We investigated how the amphiphilicity of detergents influences the rate of ATP hydrolysis by P-glycoprotein. To this purpose we used 34 electrically neutral and cationic detergents with different head groups and alkyl chain lengths and thus varied amphiphilicity. The free energy of detergent partitioning into the lipid membrane (dominated by the alkyl chain) and the free energy of detergent binding from the membrane to the transporter (due to the polar head group) were determined. For seven of these detergents the rate of ATP hydrolysis (Log scale) decreased linearly with increasing affinity from water to the transporter as observed previously for typical P-glycoprotein allocrits.
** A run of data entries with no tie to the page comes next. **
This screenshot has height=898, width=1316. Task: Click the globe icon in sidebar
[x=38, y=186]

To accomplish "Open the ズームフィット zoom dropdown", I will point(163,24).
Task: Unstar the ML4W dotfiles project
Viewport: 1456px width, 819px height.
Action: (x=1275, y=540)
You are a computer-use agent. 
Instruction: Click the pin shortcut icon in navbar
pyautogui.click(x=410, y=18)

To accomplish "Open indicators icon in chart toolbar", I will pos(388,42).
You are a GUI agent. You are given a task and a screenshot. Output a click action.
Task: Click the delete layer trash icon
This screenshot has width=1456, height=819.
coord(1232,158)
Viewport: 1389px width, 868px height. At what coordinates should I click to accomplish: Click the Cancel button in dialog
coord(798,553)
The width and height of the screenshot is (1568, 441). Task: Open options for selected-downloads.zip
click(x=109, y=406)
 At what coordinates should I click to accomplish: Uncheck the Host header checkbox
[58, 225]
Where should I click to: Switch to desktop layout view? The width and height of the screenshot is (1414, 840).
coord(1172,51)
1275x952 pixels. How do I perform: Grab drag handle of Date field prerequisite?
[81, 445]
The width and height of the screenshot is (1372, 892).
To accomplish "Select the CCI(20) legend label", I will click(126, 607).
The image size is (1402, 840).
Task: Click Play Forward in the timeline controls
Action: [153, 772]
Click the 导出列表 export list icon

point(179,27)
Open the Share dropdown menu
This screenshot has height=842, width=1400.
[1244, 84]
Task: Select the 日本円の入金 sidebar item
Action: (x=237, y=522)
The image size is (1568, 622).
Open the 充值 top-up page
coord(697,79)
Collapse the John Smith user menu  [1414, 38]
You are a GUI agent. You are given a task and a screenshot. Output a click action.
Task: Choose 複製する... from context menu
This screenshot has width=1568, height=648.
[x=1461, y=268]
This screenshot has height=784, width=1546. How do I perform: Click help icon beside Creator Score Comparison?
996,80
Although, structurally closely related the remaining 27 detergents significantly reduced the rate of ATP hydrolysis. Inhibition of the P-glycoprotein-ATPase due to membrane disordering could be excluded based on order parameter measurements of deuterated lipid bilayers in the presence of relevant detergent concentrations using D-NMR spectroscopy. An optimal rate of ATP hydrolysis was observed only if the two free energies of binding were in appropriate proportion to each other, i.e., if the ratio of the two free energies of binding was slightly above three for cationic, and somewhat below three for neutral detergents. Lower or higher ratios inhibited the P-glycoprotein-ATPase activity and effective allocrit flopping.